The Sunday Times published an intriguing piece reporting that the younger Yakunin has yet another mansion in London. And not just any mansion, but a huge house with 8 bedrooms, a swimming pool, and household staff.
Shortly after the article appeared, Andrei Yakunin’s representatives confirmed to RBC that the house really does belong to him. They said it was purchased as a “real estate investment” and is valued at £35 million.
As we all remember, the younger Yakunin is quite the investor. He “invests” in hotels near railway stations. He “invests” in the sale of electronic train tickets, “invests” in supplying geogrids to Russian Railways, “invests” in organizing Russian Railways conferences, and even in the magazines distributed on trains.
Andrei Yakunin hid this particular investment rather well. Despite his status as an investor, he registered the mansion not in his own name, and not even under his own company, VIY, but under yet another ownerless offshore entity from the British Virgin Islands.
The Sunday Times piece is fairly brief, so naturally we became very interested in finding out more about this £35 million mansion (about 3.5 billion rubles). The article mentions the name of the offshore company—Terphos Financial Corporation—as well as the fact that the Land Registry, the local property registration authority, discloses a list of offshore owners of British real estate.
We at ACF (the Anti-Corruption Foundation) have had this list for quite a long time, and we use it often and with pleasure.
Yakunin’s offshore company, Terphos, is easy to find on it, and from there it is quite simple to use the registry number to determine the exact location of Andrei Yakunin’s new mansion.

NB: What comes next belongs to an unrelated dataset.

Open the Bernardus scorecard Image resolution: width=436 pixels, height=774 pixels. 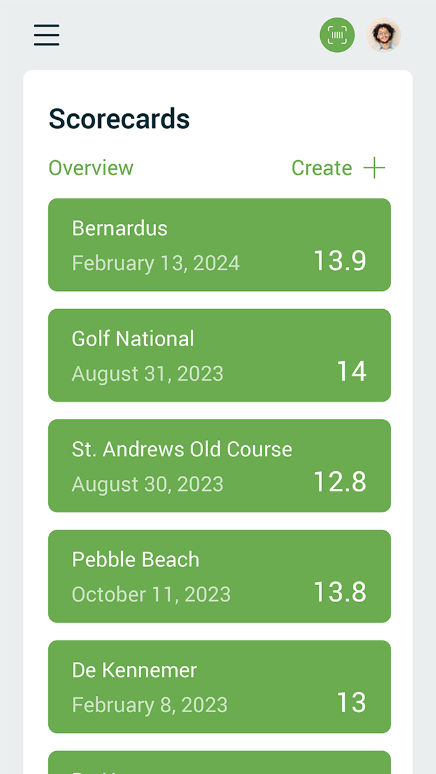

Here it is: 15 Acacia Road.
According to the official Land Registry extract for this address, the mansion was purchased by Yakunin’s company on March 28, 2013, for £23.3 million.
The full purchase amount was paid upfront, with no loans or mortgage. Just like that, the son of a serving state official bought a house in London for more than a billion rubles at the old exchange rate. And he did not even buy it to live in—he lives in neighboring Hampstead—but simply as a place to park money.
A representative for Andrei’s father, Vladimir Yakunin, said that the elder Yakunin had nothing to do with it and did not take part in acquiring the house.
Of course Vladimir Ivanovich did not personally take part in buying this mansion. But all of us did—those who buy electronic tickets, those who stay in hotels near railway stations, and everyone who rides the trains and commuter rail services of Russian Railways. The Russian government, the 100% owner of Russian Railways, also contributed on our behalf to the purchase of the mansion by funneling endless subsidies to the monopoly that made the Yakunin family billionaires.